Six Flags is currently forming a rounding top, another one of those technical price setups that looks just like it sounds. The rounding top pattern indicates a gradual shift in control of shares from buyers to sellers, and it triggers when the support line that connects the bottom of the pattern gets broken. For Six Flags, the breakdown level to watch is support down at $46.
Momentum, measured by 14-day RSI, is another red flag for Six Flags. Our momentum gauge has been making lower highs February, a bearish divergence that indicates selling pressure is building in shares. If $46 gets violated, you don't want to own Six Flags any more -- at least in the intermediate-term.
It doesn't take an expert trader to figure out what's been happening in shares of trucking company Con-way (CNW) lately. A quick glimpse at this chart should tell you just about everything you need to know. Con-way's chart has been pointing down and to the right since last fall, shoving shares more than 18% lower in 2015 alone.
And it doesn't look like that trend is coming to an end anytime soon.

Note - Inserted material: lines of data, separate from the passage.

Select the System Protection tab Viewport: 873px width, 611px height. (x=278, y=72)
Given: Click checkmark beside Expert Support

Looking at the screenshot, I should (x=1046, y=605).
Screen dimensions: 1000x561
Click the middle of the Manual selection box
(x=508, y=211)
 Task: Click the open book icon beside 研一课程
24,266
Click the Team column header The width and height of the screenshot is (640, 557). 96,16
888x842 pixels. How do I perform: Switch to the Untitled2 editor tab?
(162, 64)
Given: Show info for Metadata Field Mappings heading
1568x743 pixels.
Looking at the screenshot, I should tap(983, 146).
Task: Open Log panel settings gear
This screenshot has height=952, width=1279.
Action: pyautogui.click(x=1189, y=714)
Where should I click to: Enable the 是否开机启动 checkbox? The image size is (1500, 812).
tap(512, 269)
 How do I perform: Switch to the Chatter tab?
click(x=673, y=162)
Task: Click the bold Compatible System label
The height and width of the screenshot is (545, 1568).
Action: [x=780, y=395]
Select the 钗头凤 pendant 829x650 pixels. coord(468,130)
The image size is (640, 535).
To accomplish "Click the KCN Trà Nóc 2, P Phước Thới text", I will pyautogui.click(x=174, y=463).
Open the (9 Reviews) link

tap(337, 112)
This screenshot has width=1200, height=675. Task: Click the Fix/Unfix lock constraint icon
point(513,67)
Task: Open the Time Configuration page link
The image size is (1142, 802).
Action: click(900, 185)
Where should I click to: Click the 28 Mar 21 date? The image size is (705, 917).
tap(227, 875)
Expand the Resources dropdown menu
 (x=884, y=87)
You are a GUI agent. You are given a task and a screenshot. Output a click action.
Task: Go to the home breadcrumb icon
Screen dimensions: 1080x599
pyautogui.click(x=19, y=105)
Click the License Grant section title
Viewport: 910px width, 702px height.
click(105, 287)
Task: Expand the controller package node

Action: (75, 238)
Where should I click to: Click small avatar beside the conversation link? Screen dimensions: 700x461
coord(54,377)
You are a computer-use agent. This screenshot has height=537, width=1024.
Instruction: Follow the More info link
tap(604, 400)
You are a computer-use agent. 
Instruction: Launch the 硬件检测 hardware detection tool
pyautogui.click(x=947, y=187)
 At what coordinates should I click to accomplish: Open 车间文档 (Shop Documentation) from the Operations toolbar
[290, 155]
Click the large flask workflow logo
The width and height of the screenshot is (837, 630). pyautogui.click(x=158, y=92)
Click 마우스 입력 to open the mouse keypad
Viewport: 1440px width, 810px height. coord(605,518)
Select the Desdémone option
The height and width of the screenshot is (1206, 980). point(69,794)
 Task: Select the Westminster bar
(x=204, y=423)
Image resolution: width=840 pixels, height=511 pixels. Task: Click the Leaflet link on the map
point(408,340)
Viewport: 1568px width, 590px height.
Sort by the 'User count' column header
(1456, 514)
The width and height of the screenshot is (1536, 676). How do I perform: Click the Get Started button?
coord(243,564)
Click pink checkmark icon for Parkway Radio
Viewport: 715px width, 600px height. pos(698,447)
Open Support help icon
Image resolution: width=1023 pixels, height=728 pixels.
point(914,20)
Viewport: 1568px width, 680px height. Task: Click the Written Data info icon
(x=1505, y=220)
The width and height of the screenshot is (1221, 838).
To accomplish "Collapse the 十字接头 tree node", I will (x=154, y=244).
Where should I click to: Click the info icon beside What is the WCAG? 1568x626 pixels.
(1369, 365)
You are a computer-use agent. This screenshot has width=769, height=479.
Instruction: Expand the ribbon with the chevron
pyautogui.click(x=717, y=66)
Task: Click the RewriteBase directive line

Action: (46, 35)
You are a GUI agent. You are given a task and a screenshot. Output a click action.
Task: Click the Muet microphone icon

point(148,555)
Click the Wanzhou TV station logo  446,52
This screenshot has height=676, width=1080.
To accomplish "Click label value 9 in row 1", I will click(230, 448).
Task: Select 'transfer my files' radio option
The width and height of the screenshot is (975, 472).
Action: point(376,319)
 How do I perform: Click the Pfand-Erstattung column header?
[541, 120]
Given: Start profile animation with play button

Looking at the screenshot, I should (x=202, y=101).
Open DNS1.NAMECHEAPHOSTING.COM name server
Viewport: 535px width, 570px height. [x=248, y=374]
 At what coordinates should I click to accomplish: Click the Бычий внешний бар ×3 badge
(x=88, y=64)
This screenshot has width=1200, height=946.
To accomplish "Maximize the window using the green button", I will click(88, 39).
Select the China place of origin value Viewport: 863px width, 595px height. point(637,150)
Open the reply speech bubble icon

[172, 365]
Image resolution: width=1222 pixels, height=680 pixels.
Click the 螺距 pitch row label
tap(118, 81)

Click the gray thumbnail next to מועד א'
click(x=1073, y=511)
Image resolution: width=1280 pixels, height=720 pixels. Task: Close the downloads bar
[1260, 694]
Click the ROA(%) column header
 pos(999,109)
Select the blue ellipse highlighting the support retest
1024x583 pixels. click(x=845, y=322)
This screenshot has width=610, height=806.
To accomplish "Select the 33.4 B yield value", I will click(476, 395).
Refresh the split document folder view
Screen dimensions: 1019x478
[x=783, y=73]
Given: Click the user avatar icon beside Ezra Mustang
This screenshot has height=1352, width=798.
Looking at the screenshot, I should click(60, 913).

Con-way's price channel is formed by a set of parallel trendlines that identify the high-probability range for shares of this stock to remain stuck within. In other words, every single move to the top of the channel this year has been great a selling opportunity so far, and that relationship is unlikely to change all of a sudden this summer. At this point, if shares bounce lower this week, we've got a new sell signal.
Waiting for that bounce lower before clicking "sell" is a critical part of risk management for two big reasons: It's the spot where prices are the highest within the channel (and have the most to lose), and alternatively, it's the spot where you'll get the first indication that the downtrend is ending (if shares can break above the top of the channel, the downtrend is over).
Remember, all trend lines do eventually break, but by actually waiting for the bounce to happen first, you're confirming that sellers are still in control before you unload shares of Con-way.
Last up on our list today is grocery store chain Kroger (KR) - Get Report. There's actually a lot to like about Kroger's business right now -- but there's at least one thing not to like, and that's this stock's chart. After spending the last year and change moving higher, investors might want to think about taking some gains off the table soon.
Kroger is currently forming a long-term head and shoulders pattern. The head and shoulders pattern is formed by two swing highs that top out at approximately the same level (the shoulders), separated by a higher high (the head). The sell signal comes on a move through this stock's neckline at $68. While shares had tried to move above the top of the right shoulder with yesterday's earnings call, Kroger's price action ultimately faded back down over the course of the trading session. That's not an especially bullish sign for anyone who's long this stock.
It's important to be reactionary when you're looking at Kroger (or any of the other "toxic" stocks on this list). After all, technical analysis is a risk management tool, not a crystal ball. That means that downside in Kroger doesn't become a high-probability trade unless $68 gets violated. And a move above prior highs at $78 invalidates the head and shoulders top.
Either way, if you have a stake in this stock, it's a very good idea to keep a close eye on that $68 level this summer. If it gets broken, you don't want to own Kroger anymore.
This article is commentary by an independent contributor. At the time of publication, the author held no positions in the stocks mentioned.